Obviously, those who are in the midst of career planning or a job search should realize a few key facts.  One, you need to know how to play the harp.  Saying to a dying patient, “Ah look man, this is only my third day on this thing, let’s just see what we can do here,” is probably not going to score you too many points.

If you are looking for a truly unique job that does intend to help people, and you know how to play the hard then a music thanatologist might be a possibility.  It is important to note that learning to play the harp well, like most musical instruments, does take years of practice and training. 

Career Opportunities and Job Outlook- Unknown:

While it’s tough to say what the future holds for the music thanatologist it is difficult to see the career catching on.

A Day in The Life:

A music thanatologist uses a harp; yes a harp, to help ease the pain of those going to the “other side.”  If things seem so grim that you need someone to play a harp for you, well, it is rough indeed.  If you do end up working as a music thanatologist, just make certain that someone knows you are coming ahead of time.  Otherwise someone might truly think that the angel of death has dropped by for a visit.

Average Salary:

The hourly rate for music thanatologist varies.

Career Training and Qualifications:

Anyone looking to become a music thanatologist better play one mean harp.

Want to learn more about these careers?

2 Responses

  1. Tony Pederson says:

    Thanks for your take on this field. Yes, one must play, “one mean harp,” but there is a little more to it than that.

    My main issue with your characterizations has to do with “Career Opportunities and Job Outlook.” Our society has lost contact with dying as a part of life. The relief of physical, emotional, and spiritual suffering, and the mentorship that a music-thanatologist can provide as patients and families work to make meaning at the end-of-life are invaluable.

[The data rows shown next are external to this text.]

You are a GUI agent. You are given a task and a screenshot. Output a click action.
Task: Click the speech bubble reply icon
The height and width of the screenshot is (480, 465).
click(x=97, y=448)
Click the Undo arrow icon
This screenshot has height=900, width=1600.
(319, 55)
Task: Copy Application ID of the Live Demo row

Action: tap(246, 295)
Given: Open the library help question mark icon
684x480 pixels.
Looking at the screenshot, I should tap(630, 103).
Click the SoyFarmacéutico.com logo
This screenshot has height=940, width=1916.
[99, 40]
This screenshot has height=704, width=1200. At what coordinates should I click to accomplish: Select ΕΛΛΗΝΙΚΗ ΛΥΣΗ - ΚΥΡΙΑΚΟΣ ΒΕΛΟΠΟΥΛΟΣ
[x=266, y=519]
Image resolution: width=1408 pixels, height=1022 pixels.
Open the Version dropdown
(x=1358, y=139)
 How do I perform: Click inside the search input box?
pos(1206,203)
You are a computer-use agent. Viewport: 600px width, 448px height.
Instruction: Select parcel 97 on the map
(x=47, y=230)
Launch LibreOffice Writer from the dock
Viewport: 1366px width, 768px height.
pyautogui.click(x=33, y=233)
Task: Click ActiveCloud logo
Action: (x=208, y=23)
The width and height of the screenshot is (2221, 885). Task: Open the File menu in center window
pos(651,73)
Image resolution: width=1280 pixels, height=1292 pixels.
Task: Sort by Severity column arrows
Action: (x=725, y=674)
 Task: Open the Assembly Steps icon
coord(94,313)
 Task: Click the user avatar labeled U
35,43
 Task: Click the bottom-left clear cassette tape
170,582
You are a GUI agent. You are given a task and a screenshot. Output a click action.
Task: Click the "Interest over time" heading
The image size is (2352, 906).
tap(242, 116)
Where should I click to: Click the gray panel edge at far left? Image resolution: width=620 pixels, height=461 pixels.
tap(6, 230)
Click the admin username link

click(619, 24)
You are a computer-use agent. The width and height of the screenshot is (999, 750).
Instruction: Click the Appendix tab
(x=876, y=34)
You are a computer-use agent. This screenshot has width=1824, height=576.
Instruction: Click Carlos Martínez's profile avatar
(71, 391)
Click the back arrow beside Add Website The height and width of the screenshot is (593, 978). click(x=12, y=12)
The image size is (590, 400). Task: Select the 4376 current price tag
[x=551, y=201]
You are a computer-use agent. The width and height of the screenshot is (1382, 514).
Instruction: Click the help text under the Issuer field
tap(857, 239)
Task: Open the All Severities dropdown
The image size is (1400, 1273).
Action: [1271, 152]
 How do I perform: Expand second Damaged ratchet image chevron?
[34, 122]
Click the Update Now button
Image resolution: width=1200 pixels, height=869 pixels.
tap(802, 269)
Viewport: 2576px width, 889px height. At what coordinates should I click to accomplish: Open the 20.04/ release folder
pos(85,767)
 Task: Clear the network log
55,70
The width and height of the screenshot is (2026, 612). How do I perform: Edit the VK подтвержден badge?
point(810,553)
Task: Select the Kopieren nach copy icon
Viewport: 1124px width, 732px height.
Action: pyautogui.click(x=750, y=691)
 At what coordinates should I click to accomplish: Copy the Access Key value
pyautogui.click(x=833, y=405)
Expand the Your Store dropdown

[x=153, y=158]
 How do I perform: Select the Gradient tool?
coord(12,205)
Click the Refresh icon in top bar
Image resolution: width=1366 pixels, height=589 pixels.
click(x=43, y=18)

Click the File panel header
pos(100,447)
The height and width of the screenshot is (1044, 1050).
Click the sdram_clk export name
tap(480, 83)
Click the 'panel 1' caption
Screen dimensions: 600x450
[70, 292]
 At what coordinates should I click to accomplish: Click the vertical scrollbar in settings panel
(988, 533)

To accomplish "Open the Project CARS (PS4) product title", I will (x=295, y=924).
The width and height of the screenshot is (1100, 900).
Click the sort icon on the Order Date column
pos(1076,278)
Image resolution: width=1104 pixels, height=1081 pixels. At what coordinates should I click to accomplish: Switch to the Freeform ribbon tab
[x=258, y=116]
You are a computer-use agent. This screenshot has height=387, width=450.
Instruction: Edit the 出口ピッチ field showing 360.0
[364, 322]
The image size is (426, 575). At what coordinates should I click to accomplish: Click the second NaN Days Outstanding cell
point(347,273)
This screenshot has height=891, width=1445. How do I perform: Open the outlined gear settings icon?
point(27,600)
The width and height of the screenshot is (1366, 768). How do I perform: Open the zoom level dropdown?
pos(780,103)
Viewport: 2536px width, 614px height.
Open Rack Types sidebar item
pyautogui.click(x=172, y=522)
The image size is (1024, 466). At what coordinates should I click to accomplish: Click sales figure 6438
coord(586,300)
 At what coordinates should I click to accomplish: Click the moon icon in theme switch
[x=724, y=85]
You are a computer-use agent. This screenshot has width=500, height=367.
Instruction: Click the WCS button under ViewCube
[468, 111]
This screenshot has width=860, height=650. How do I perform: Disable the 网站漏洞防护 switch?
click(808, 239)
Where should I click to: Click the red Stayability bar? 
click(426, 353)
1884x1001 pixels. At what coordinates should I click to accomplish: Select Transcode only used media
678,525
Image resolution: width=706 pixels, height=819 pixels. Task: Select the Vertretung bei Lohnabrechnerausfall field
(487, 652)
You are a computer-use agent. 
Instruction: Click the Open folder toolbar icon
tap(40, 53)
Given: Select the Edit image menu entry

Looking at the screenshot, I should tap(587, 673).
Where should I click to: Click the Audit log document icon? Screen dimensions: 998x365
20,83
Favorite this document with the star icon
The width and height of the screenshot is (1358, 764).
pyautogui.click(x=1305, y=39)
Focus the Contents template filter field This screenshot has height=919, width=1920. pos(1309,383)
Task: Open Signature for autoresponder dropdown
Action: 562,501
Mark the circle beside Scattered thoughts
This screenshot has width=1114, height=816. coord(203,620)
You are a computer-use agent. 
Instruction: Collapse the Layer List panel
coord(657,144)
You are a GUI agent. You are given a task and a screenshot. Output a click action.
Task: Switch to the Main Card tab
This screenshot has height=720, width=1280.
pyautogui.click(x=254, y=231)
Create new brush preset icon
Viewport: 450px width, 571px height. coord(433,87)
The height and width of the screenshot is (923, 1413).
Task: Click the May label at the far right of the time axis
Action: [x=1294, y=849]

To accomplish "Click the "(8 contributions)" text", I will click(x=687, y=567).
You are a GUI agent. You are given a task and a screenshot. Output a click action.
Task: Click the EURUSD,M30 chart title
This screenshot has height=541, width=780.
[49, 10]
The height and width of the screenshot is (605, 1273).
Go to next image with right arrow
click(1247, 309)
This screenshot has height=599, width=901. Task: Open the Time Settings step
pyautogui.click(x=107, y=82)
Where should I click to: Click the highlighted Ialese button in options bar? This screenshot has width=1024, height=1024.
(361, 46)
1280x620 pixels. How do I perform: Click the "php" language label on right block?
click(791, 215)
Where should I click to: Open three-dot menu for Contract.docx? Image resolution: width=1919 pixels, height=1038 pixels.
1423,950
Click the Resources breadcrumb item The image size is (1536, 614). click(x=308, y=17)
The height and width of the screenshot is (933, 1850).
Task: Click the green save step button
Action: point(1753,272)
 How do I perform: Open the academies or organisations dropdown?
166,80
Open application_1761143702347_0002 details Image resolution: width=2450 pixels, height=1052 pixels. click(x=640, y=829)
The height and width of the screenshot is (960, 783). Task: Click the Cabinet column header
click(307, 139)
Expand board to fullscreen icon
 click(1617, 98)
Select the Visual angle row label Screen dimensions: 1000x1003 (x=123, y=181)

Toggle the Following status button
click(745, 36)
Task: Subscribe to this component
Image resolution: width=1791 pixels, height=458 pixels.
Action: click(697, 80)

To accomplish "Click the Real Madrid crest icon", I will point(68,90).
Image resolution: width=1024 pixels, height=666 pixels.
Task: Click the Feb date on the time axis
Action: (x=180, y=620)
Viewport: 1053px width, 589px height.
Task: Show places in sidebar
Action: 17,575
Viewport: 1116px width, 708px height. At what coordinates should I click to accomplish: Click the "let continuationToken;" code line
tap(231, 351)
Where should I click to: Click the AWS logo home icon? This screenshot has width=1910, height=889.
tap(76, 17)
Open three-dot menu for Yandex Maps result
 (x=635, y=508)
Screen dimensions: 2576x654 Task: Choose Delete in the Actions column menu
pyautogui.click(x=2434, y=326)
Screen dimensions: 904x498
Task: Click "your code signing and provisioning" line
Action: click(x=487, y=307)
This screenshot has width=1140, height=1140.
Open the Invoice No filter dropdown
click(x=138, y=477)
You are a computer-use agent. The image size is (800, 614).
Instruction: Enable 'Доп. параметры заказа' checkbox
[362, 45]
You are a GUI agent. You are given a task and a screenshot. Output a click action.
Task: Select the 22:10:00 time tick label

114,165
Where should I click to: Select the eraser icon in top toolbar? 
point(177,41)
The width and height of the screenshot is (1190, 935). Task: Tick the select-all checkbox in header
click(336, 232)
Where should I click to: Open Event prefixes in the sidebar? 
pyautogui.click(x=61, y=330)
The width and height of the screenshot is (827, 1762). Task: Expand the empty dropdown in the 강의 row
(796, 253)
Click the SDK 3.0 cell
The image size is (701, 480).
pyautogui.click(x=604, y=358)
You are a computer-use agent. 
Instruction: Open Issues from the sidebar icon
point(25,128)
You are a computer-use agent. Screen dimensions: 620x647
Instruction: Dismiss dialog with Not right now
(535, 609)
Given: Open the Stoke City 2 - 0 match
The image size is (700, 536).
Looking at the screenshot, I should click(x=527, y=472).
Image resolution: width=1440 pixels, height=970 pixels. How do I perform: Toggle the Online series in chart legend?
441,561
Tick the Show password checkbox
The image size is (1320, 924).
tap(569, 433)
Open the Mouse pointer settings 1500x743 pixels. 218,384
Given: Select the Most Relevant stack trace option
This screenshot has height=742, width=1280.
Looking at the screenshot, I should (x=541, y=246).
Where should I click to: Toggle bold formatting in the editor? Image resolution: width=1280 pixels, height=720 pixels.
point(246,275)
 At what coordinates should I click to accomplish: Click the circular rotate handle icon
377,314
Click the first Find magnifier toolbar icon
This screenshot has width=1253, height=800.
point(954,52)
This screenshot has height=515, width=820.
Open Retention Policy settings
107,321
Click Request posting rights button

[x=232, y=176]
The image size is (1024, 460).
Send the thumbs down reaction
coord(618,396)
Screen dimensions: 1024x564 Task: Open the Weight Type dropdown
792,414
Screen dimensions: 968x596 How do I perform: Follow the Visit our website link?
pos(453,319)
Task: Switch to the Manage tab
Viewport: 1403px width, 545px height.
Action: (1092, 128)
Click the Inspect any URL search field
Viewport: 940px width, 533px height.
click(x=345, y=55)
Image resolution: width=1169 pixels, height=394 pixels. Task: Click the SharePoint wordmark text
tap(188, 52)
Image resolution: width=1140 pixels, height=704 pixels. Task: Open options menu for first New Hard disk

    Difficult to see this catching on? Difficult for me to imagine a world where we care so little that this does not come to permeate our approach to the transition out of life. Besides, is there someone you know that isn’t going to die?

    Tony Pederson, CM-Th
    Certified Music-Thanatologist

  2. Christine Jones says:

    How fabulous to see our field characterized on Crazy Careers! This tells me that Music-Thanatology is spoken of in the mainstream in the wide world of the web and that bodes well indeed!
    While working in a hospital a few years ago I encountered a surgical nurse in a (crowded) elevator who, each time he saw me said, “Oh, things must be very bad, huh?” Finally one day after the same negative review from this individual I spoke, and I said, “No, things are good. I am going up to provide tender, loving care by way of prescriptively delivered music for my patient, and that is a very good thing.”
    Our society still fears and wants to hide death. It is how we, as patients, families, loved ones and medical staff assist that dying person who still has needs, and who still receives our best intentions now and in each moment in this, the most difficult transition in life, that speaks volumes about our society and for us all.
    Hey, Crazy Careers, shouldn’t we all have career choices which embody the ideals of kindness and loving intention? What a crazy concept.